The overload principle states that increased demands must be placed on the body to elicit a training effect or change. Progressive overload refers to the idea that these demands must be regularly increased over time in order to continue to get a response from the body. The amount of overload necessary to be safe and effective depends on the training state of the individual (Matthews et al. 2016).


The Progression Principle

This principle asserts that in order to continue to see gains and improvements from an exercise program, the exercise must gradually increase in intensity and become more challenging. Progression is the last piece of the FITT-VP principle, and can be implemented into programming by manipulating the other factors, FITT-V.

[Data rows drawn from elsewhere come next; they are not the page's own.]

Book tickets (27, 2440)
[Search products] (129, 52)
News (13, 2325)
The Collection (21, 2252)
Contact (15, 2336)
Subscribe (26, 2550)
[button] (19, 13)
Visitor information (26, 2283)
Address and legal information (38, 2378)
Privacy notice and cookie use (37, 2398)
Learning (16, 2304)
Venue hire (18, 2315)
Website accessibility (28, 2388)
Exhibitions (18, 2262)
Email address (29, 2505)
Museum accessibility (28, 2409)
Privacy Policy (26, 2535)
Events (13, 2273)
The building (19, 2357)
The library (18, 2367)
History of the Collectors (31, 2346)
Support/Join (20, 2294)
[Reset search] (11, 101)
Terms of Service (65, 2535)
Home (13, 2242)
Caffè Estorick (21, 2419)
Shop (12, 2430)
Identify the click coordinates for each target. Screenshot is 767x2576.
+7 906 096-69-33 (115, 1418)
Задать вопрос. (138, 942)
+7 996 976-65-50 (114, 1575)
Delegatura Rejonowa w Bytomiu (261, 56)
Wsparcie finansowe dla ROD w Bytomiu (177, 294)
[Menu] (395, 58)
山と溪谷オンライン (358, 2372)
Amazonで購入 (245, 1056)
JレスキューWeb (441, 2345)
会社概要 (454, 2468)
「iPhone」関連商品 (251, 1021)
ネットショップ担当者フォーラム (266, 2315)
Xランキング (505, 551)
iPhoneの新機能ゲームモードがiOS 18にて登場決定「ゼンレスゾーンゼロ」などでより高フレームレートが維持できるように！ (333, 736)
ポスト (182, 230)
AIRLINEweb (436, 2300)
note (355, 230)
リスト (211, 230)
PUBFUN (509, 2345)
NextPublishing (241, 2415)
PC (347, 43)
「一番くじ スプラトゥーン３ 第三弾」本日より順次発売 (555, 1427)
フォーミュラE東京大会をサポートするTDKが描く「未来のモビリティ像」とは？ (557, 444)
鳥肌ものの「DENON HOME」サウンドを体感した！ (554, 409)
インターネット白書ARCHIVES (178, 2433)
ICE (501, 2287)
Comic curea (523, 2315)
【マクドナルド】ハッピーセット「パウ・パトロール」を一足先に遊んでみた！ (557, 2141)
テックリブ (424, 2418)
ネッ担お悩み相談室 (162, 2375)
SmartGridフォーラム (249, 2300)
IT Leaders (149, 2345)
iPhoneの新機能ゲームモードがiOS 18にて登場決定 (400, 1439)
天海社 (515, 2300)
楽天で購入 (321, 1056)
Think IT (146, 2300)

The Reversibility Principle

The physiological and neuromuscular effects and adaptations of exercise training, both resistance training and cardiovascular training, are reversible when individuals discontinue an exercise program. Muscles may atrophy and become weaker, while cardiovascular fitness may also decrease.


Peripheral Heart Action

Peripheral Heart Action (PHA) training involves alternating lower body exercises with upper body exercises in order to keep blood consistently circulating during the resistance training session. PHA training promotes positive adaptations in cardiovascular function and blood pressure, improves heart rate variability, and elicits increases in muscular strength (Piras et al. 2015) (Kravitz, 2016).


Ground to Standing

Ground to Standing movement patterns refer to those that require a person to get off the ground from various positions, and to finish in a standing position. Research has found that the ability and ease of getting from the ground to a standing position is directly linked to decreased mortality rates, meaning a person is predicted to live longer (Brito et al., 2014).

Variability Training

Variability Training (VT) refers to the notion that when exposed to a variety of stimuli, the body responds in accordance.  In addition to FITT-VP, other factors can be manipulated during exercise to elicit different responses from the body. These factors can include direction, plane of motion, speed, tempo, rhythm, hand position, foot position, range of motion, threshold, intensity, power, foundation, body position, and equipment. Variability Training increases physiological development, improves cardiovascular health and improves performance. Creating variation in training builds a body better suited to overcoming a variety of challenges, less inclined to injury, and overall more resilient.